10 Dic 2016 0 Di Leonardo D'Avenia

Avellino e Benevento sono pronti a scendere in campo per dare vita al primo storico derby in serie cadetta. A sfidarsi da un lato la storia calcistica, quella bianco verde, con i suoi 28 anni di campionati tra Serie A e Serie B, contro l’unico dei giallorossi, dall’altro la storia quella dei libri e dei monumenti di cui indubbiamente, il capoluogo sannita può fregiarsi di avere. Ma quella che conta oggi è la storia del campo, del Partenio-Lombardi che ha visto 14 volte affrontarsi le due compagini con 6 successi irpini, 5 sanniti e 3 pareggi. L’ultima gioia bianco verde è datata 2002/2003, l’anno della promozione in Serie B, grazie a Biancolino e Molino. Nell’ultimo scontro tra le due compagini invece ad avere la meglio è stato il Benevento nella stagione 2012/2013, anche in quell’anno i lupi hanno conquistato la promozione. Ma oggi sarà tutto diverso, oggi si fa la storia, e sia l’Avellino che il Benevento vogliono scrivere il loro nome indelebilmente negli almanacchi. I tifosi in settimana hanno fatto sentire la loro vicinanza alla squadra per caricarla e motivarla, ed anche oggi giocheranno un ruolo fondamentale.
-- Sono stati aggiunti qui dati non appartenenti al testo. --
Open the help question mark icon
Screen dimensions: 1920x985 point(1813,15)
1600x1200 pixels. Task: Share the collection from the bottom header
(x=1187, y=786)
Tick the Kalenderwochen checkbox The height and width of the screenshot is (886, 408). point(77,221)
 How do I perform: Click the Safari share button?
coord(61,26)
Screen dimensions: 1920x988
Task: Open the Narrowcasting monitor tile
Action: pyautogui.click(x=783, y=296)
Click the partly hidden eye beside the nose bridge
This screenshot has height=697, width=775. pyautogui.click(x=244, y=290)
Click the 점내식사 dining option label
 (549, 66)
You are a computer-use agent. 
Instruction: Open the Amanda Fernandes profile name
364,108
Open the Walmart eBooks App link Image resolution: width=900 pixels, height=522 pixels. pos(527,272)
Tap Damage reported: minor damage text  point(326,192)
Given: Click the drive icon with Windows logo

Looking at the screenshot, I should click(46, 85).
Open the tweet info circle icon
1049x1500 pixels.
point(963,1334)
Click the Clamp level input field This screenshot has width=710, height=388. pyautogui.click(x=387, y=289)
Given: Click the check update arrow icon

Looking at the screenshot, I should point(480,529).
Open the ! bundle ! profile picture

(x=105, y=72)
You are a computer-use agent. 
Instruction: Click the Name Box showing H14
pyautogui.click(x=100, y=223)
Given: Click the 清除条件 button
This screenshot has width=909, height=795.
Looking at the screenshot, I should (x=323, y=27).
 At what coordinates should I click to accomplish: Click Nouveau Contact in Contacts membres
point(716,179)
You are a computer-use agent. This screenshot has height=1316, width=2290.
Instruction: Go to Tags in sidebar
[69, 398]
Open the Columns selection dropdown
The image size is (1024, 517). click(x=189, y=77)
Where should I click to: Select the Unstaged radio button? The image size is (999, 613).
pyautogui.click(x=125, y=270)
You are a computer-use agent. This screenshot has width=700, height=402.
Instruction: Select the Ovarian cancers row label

Dal campo Novellino deve fare i conti con diverse defezioni soprattutto in difesa, visti gli infortuni di Donkor e Migliorini e la squalifica di Perrotta: ecco quindi che uno tra Lasik e Jidayi potrebbe essere schierato nel reparto arretrato dei lupi, mentre in quello avanzato la pressione di segnare sarà sulle spalle di Ardemagni e Mokulu con Gigi Castaldo, l’uomo più temuto dai beneventani dovrebbe inizialmente partire dalla panchina. Panchina dove per squalifica non siederà Marco Baroni per guidare il suo Benevento che sarà “scortato” da circa 800 tifosi provenienti dal Sannio. I giallorossi protagonisti fino a questo momento in campionato scenderanno al Partenio-Lombardi desiderosi di continuare a vincere a stupire, e per farlo sono pronti ad attaccare sin dal primo minuto con un insidioso 4-3-3, con l’attacco Ciciretti-Ceravolo-Falco pronto a fare faville. Ma si sa nei derby molti valori vengono azzerati, e l’agonismo, la tenacia e la determinazione hanno la meglio. Insomma tra poco Avellino e Benevento giocano per la storia, quella calcistica, che come detto oggi vale più dei monumenti. E quindi forza lupi e forza Avellino. Sempre.